Dataset entries
▼▼▼

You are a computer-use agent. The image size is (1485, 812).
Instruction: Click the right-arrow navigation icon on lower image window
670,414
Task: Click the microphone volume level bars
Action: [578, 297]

▲▲▲

## Task objective:
Retype the records in full. Keep every line identical to the original.

## Solution:
You are a computer-use agent. The image size is (1485, 812).
Instruction: Click the right-arrow navigation icon on lower image window
670,414
Task: Click the microphone volume level bars
Action: [578, 297]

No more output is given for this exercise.